- Input data:
---
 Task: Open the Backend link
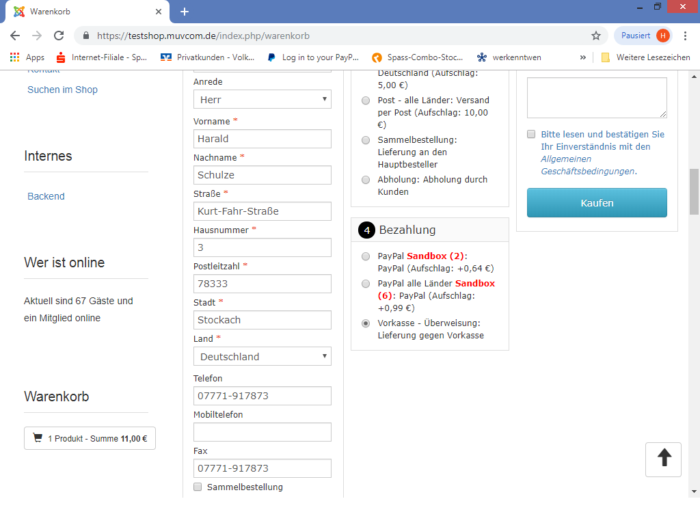tap(46, 196)
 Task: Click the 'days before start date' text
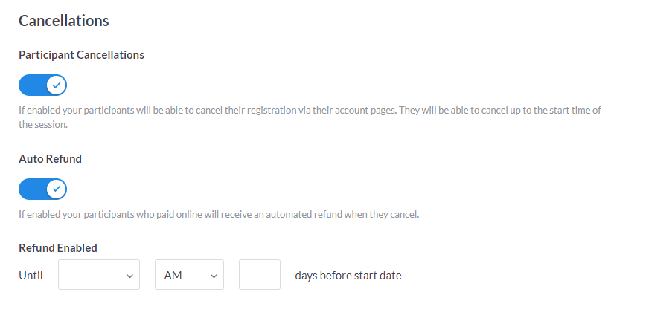click(x=348, y=276)
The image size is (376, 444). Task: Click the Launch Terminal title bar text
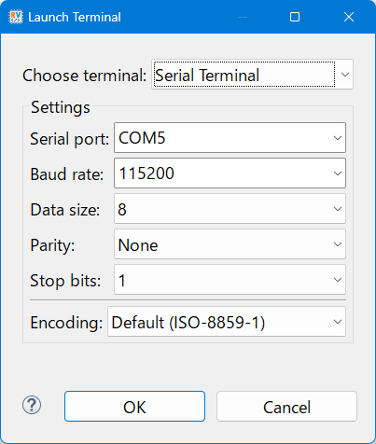click(x=75, y=17)
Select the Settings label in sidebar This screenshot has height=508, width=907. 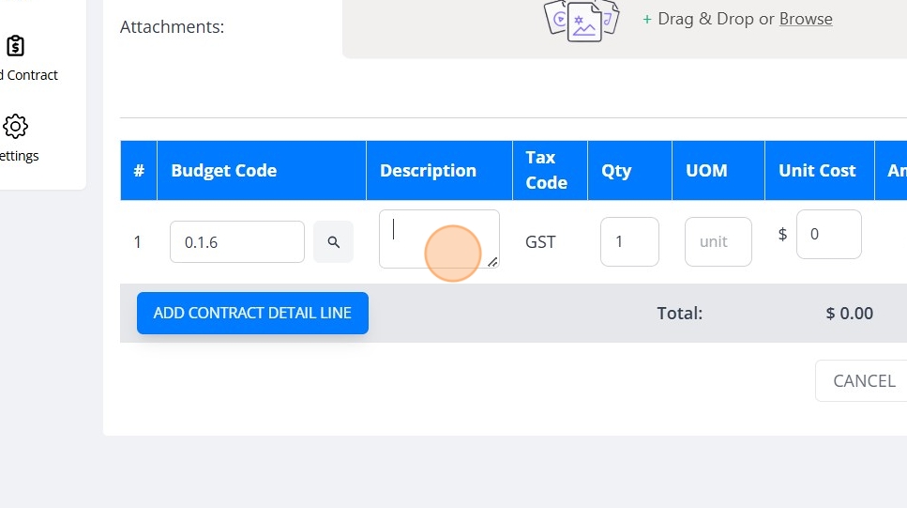click(x=20, y=156)
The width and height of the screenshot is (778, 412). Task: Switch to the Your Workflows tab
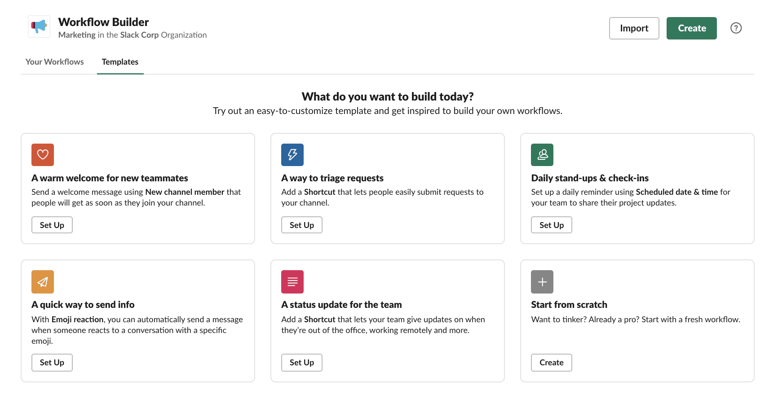pyautogui.click(x=54, y=61)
---
- Work item:
All lines from the one holding "The width and" through the last line of the entries, and nothing else, are to be output exactly; leave out the pictures.

- Answer box:
The width and height of the screenshot is (778, 412). Task: Switch to the Your Workflows tab
pyautogui.click(x=54, y=61)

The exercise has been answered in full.